Everyody Always 3...a strong girl

   Every night as she goes to bed I give my daughter her "speech." "You're a good girl, a brave girl, a strong girl, a wise and virtuous girl, you are a beautiful girl and a beloved girl, an obedient girl and a kind girl. Princess with a sword." Every night I tell my son that I love him, that I am proud of him, and that he is a good kid. There are days I don't feel like telling my daughter that she has been obedient or good. There are days when she hasn't been brave but I tell her these things anyway. There are days when it feels dishonest to say that he has been a good kid or that I am proud of how he handled himself in some circumstance that day but I am proud of him. Those days when I am frustrated I have to remember that as much as he does. My hope and expectation in doing this is that my kids will make decisions to act in the ways they have come to think of themselves.
   Even with this practice I am very prone to micromanage my kids. I have been trying to tell them who they are or who they can be. I try to ask them who they think they are or who they want to be. More and more, I am trying to let them choose their actions while reminding them "who they are." I want them to develop into individuals who can make good decisions for themselves-independent of my presence or nagging. It is hard. I want to micromanage. It just seems more direct and easier for everyone. It is just bad parenting though.

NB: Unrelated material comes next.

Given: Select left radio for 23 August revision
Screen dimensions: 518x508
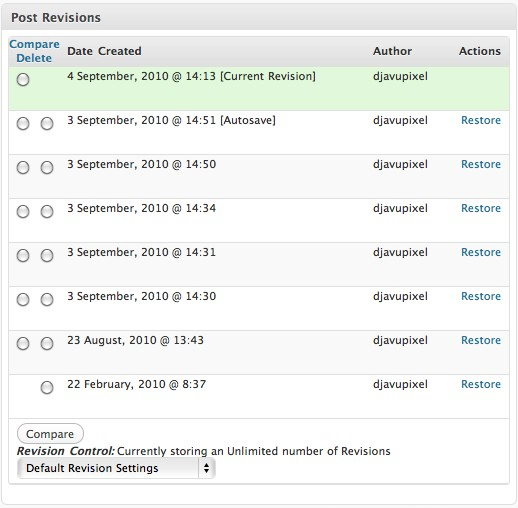Looking at the screenshot, I should click(23, 344).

   In chapter 4 (The Yellow Truck) Everybody Always covers that same thought. "Instead of telling people what they want, we need to tell them who they are" (31). This is important advice for anyone who wants to help someone to step into a better life whether as a parent, guardian, mentor, friend, boss, teacher, or pastor and there is a lot that can be said about that. It was, though, the insight about how we tend to talk about God that caught my attention.
   Not only do I have a tendency to tell my children what I think they should do but this chapter accuses me of telling others what God wants them to do. (Actually Goff does not say this as an accusation but I choose to take it that way. It is something I need to give attention to.) This does not encourage the healthiest development. There is a strong strand in the Bible that tells people who they are and then guides them into that identity and life. When I suggest to people that their relationship with God is something like a "to-do list" it damages their faith development. "After long enough, what looks like faith isn't really faith anymore. It's compliance. The problem with mere compliance is it turns us into actors" (31)..."we risk having approval become more important than Jesus' love" (32).
   There are instructions that I will need to give to my children but, in my case, I don't think there is much danger that I will give them too few instructions. I am not going to beat myself up or worry too much about instruction. What I am going to continue to do is to try to rely less on instructions and more on identity. It does follow a biblical pattern that we can see in, say, the covenant relationship that God calls his people into. (The commandments follow the giving of identity and vocation and serve that rather than the other way around.) I do not want to encourage approval-seeking or compliance. I want to encourage obedience and faith exercised by motivated children of God. This is true of my relationship with my children and in how I relate to anyone I speak to about God's calling to them to be children of His Kingdom.

   (The song No Longer Slaves expresses this identity as a child of God very well.)

This is part of my effort at digesting resources.